How did a 50-something,nicely brought up mother from London, England end up driving an 18 wheeler across North America? It turned out to be so much more complicated than you’d think. However, adventures are adventures and hiccups are where the stories lay…
Why on earth would a fifty-something, well brought-up mother suddenly decide to drive a truck?
It was a really good question and, like most good questions it had answers both simple and complex. From ‘it sounds like fun’ through ‘it’s a normal immigrant job’ via ‘well, I could earn more money in a truck than I could having a Master’s degree’ with a detour along ‘I’ve driven ambulances and stretch limos, if I want to be bigger it’s either a truck or a plane and this course is cheaper’…none of these reasons quite encapsulated all of it.
And these were merely the rationalisations for the much vaguer pull towards the massive beasties that I’d been enjoying watching on the highway ever since emigrating from the UK to Canada. There was clearly no rationalisation obviously for that other vague pull, a lifelong dependence on doing things merely because they are a little bit odd.
Adding to my list of justifications that it seemed like a terrific angle for a book on trucking assisted just a little when explaining to people who have no imagination, although not much.
I should confess, I hadn’t expected fright when I breezed into Tri-County Truck Driver Training one afternoon in 2008. I merely wished to know what it took to become a lady trucker. I wanted to discover the US, how hard could it be?
Obviously there is a minor difference between learning to handle a 75-foot, slow-moving guided missile and dreaming aboutgetting paid to see the continent; and actually earning a living.

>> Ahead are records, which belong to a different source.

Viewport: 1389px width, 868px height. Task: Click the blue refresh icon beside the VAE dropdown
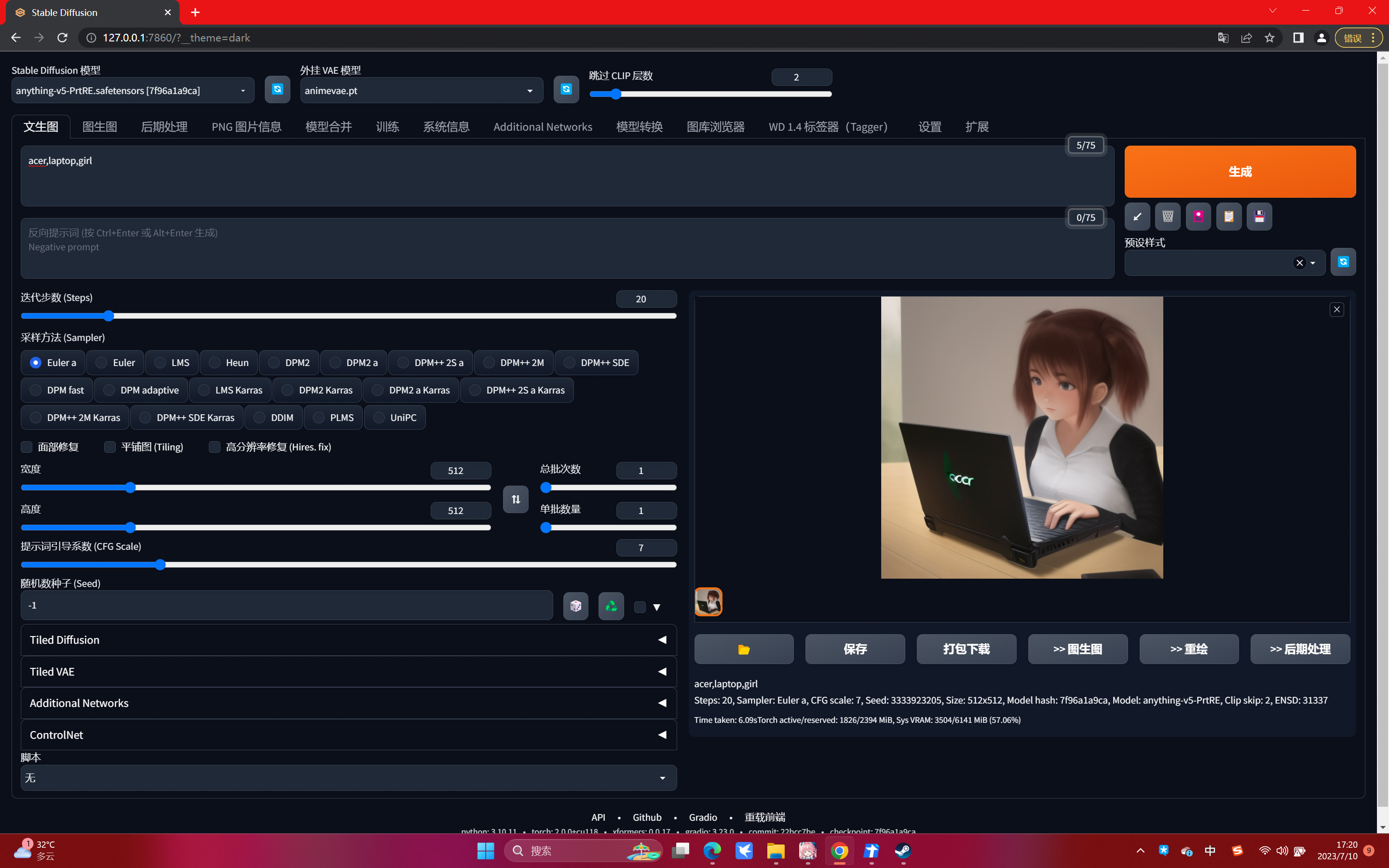(x=566, y=90)
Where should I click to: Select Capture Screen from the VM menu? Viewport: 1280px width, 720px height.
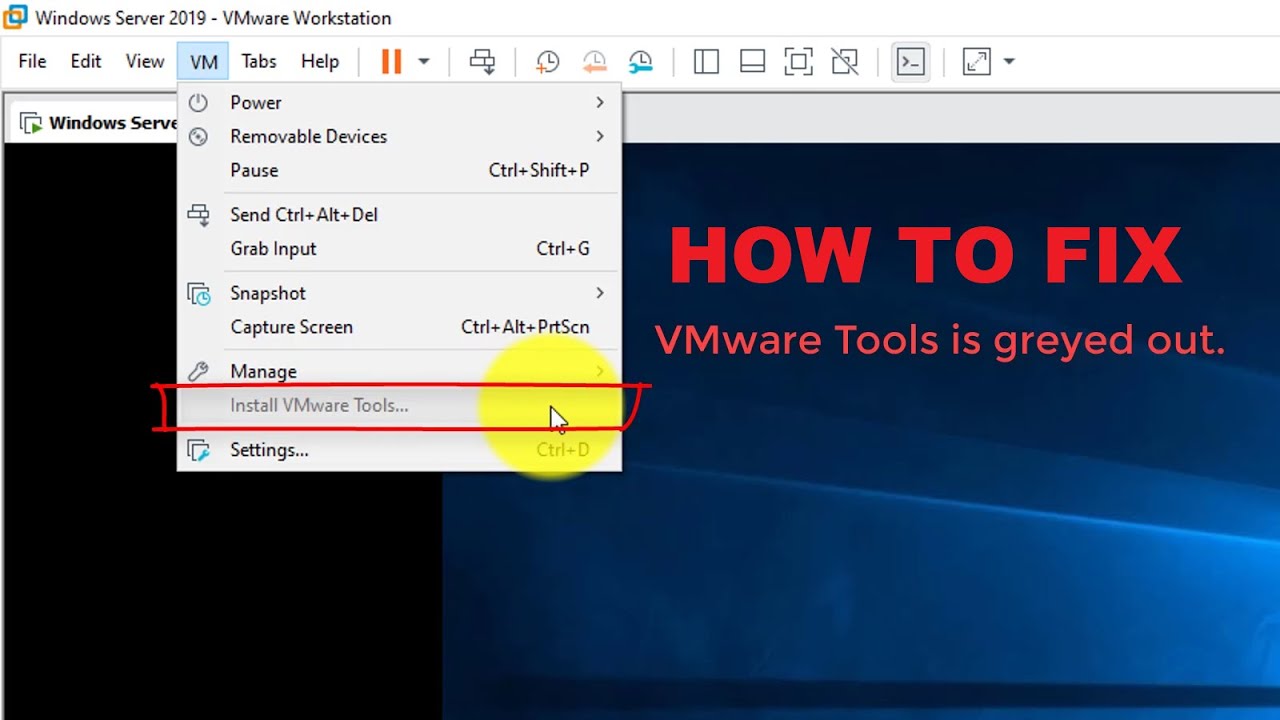tap(292, 327)
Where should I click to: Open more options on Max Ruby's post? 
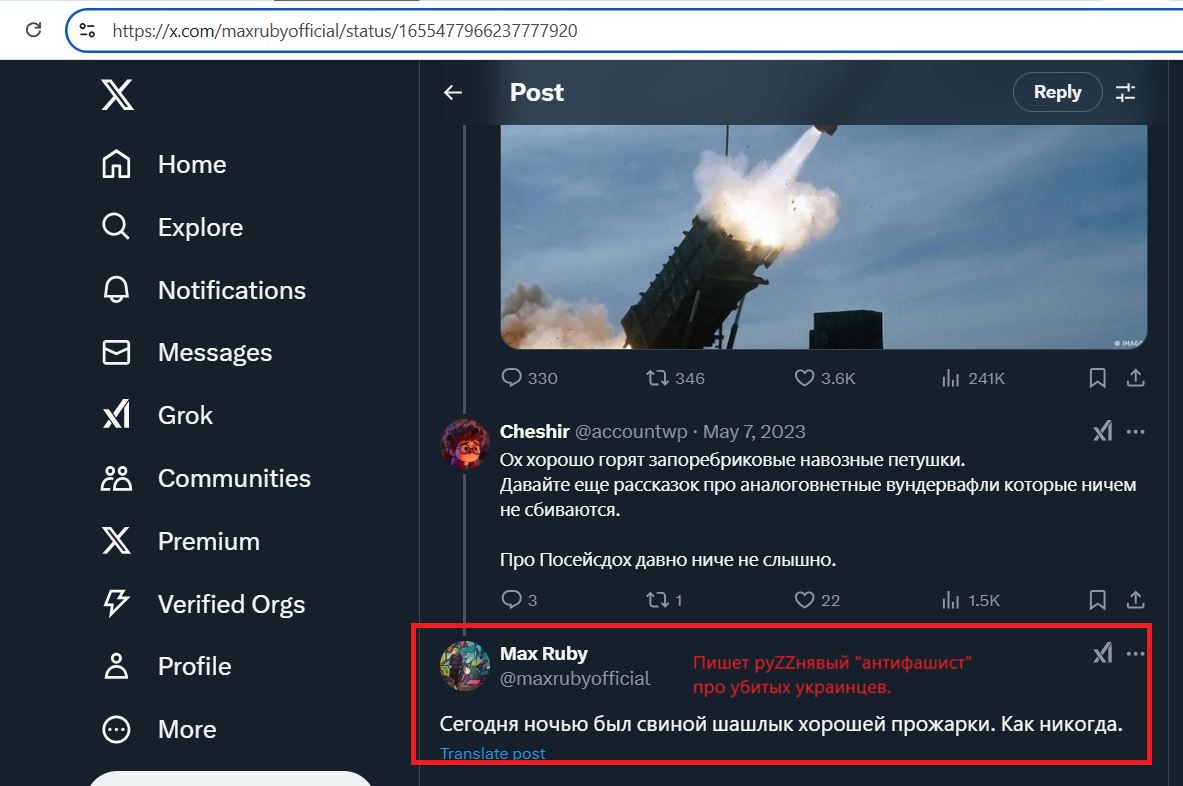click(x=1135, y=653)
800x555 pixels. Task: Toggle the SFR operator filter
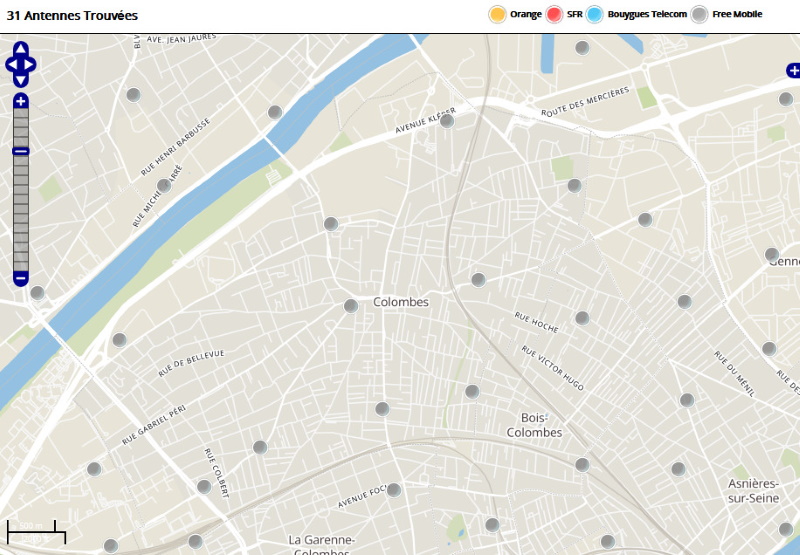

Spending 14 hours every day smelling of diesel. My first job was taking trailers packed with mail from East to West. Team driving across Canada’s unending prairies and through The Rockies, and sometimes getting lucky enough to get home via Texas. That Lake Effect Winter Storm was just an example of our countless weather-related narrow squeaks. North American trucking can be quite the adventure.
Ihave been almost arrested in Baltimore, sick as a dog in Tennessee, terrified in Chicago, Dallas and Detroit and dug out of the snow twice in a night in Alberta. I’ve made buddies in Virginia and adversaries in Ontario. And, given half a chance, I would probably forget all about how impossibly strenious it is and set off again to steer 18 wheels over the horizon.